Palliative Care

PV QA 3 - Poster Viewing Q&A 3

TU_30_3035 - Application of Forcing Functions to Electronic Health Records Results in Improved Pain Control for Patients Undergoing Radiation Therapy for Bone Metastases

Tuesday, October 23
1:00 PM - 2:30 PM
Location: Innovation Hub, Exhibit Hall 3

Application of Forcing Functions to Electronic Health Records Results in Improved Pain Control for Patients Undergoing Radiation Therapy for Bone Metastases
D. Huang, I. Chervoneva, L. Babinsky, and M. D. Hurwitz; Sidney Kimmel Medical College at Thomas Jefferson University, Philadelphia, PA

Purpose/Objective(s): Documentation of cancer pain is a metric used by national organizations including the American Society of Clinical Oncology and National Quality Foundation to measure quality of care. However, consistent documentation of pain remains sub-optimal in daily practice despite this imperative. The use of constraint systems, such as forcing functions, may improve physician compliance. This approach requires pain to be scored before the electronic health record (EHR) can be closed. We reviewed pain documentation rates at our institution, which recently installed changes to our EHR with successively more robust constraint systems. We hypothesized that these changes would lead to increase rates of pain documentation resulting in improved pain management for patients undergoing palliative radiation for painful bone metastases.

--- What the task requires ---
Reproduce the abstract on forcing functions and pain documentation in its entirety, keeping every line and character the same.

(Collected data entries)
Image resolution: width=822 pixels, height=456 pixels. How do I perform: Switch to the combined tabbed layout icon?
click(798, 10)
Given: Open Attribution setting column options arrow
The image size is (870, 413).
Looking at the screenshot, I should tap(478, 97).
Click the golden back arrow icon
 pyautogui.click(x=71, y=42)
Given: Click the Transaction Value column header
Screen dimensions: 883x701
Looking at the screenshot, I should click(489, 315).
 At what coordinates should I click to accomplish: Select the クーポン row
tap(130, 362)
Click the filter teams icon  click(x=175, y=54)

---

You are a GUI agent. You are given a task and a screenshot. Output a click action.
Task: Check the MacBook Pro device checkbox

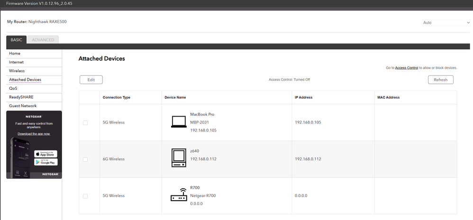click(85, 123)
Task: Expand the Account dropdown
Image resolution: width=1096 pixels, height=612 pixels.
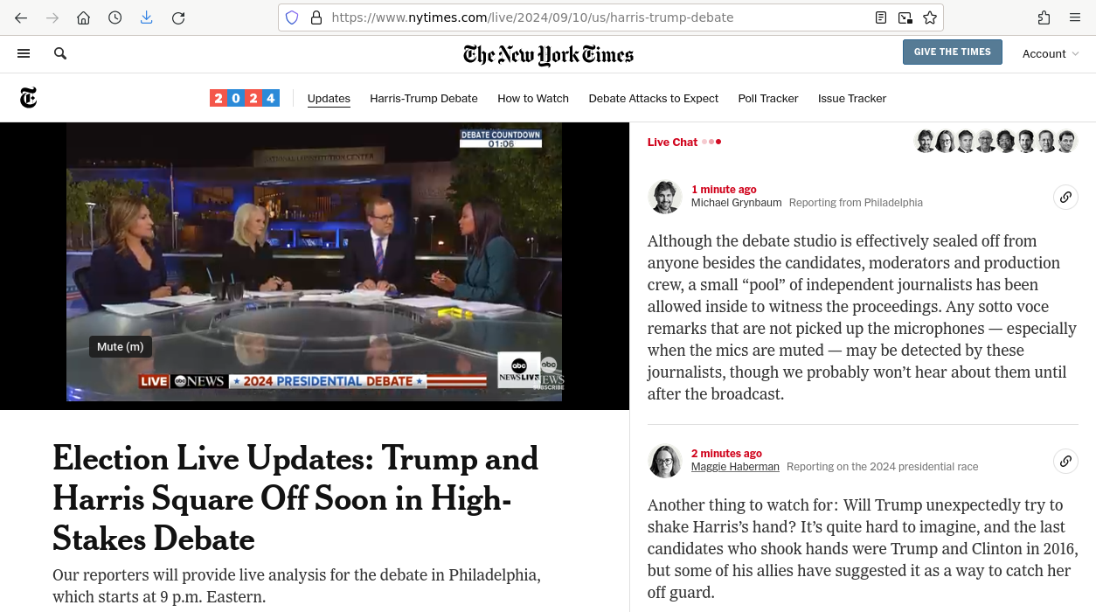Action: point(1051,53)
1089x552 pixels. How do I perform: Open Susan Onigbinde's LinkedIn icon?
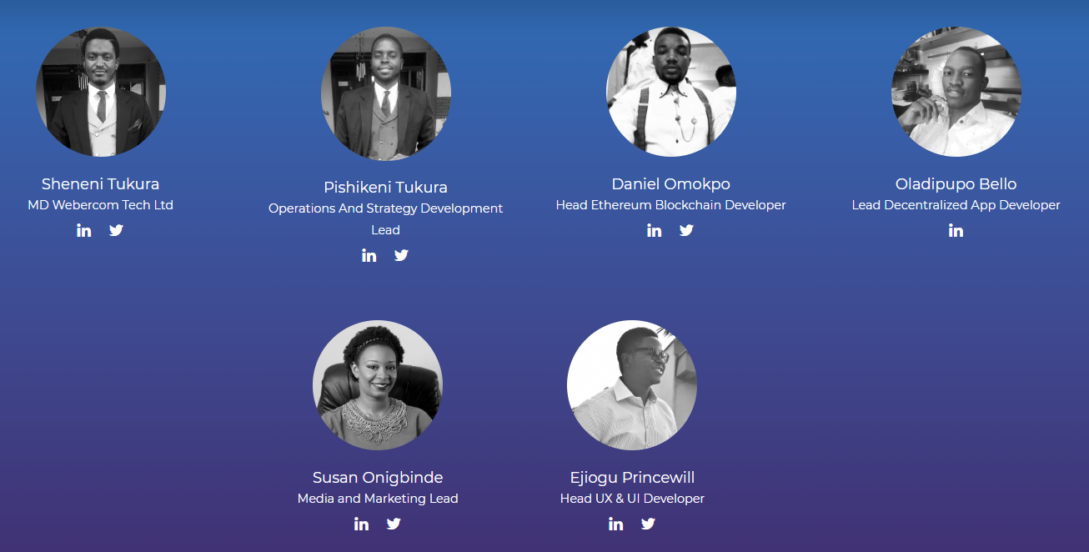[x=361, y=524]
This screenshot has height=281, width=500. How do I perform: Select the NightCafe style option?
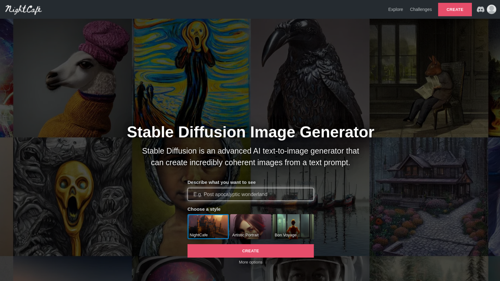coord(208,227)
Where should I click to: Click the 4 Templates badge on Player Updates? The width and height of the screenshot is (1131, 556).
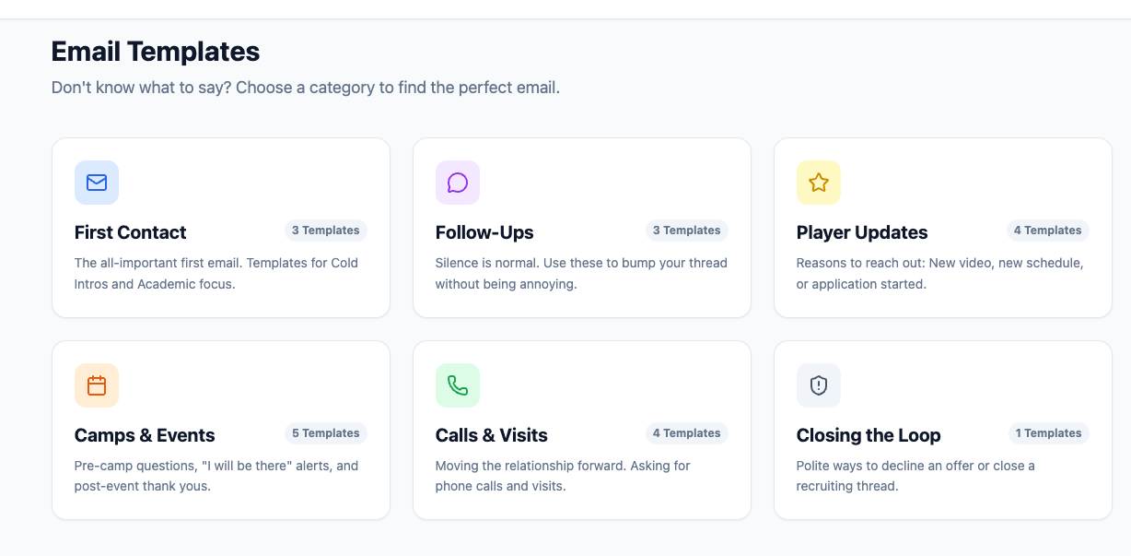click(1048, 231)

--- Exercise answer ---
Palliative Care

PV QA 3 - Poster Viewing Q&A 3

TU_30_3035 - Application of Forcing Functions to Electronic Health Records Results in Improved Pain Control for Patients Undergoing Radiation Therapy for Bone Metastases

Tuesday, October 23
1:00 PM - 2:30 PM
Location: Innovation Hub, Exhibit Hall 3

Application of Forcing Functions to Electronic Health Records Results in Improved Pain Control for Patients Undergoing Radiation Therapy for Bone Metastases
D. Huang, I. Chervoneva, L. Babinsky, and M. D. Hurwitz; Sidney Kimmel Medical College at Thomas Jefferson University, Philadelphia, PA

Purpose/Objective(s): Documentation of cancer pain is a metric used by national organizations including the American Society of Clinical Oncology and National Quality Foundation to measure quality of care. However, consistent documentation of pain remains sub-optimal in daily practice despite this imperative. The use of constraint systems, such as forcing functions, may improve physician compliance. This approach requires pain to be scored before the electronic health record (EHR) can be closed. We reviewed pain documentation rates at our institution, which recently installed changes to our EHR with successively more robust constraint systems. We hypothesized that these changes would lead to increase rates of pain documentation resulting in improved pain management for patients undergoing palliative radiation for painful bone metastases.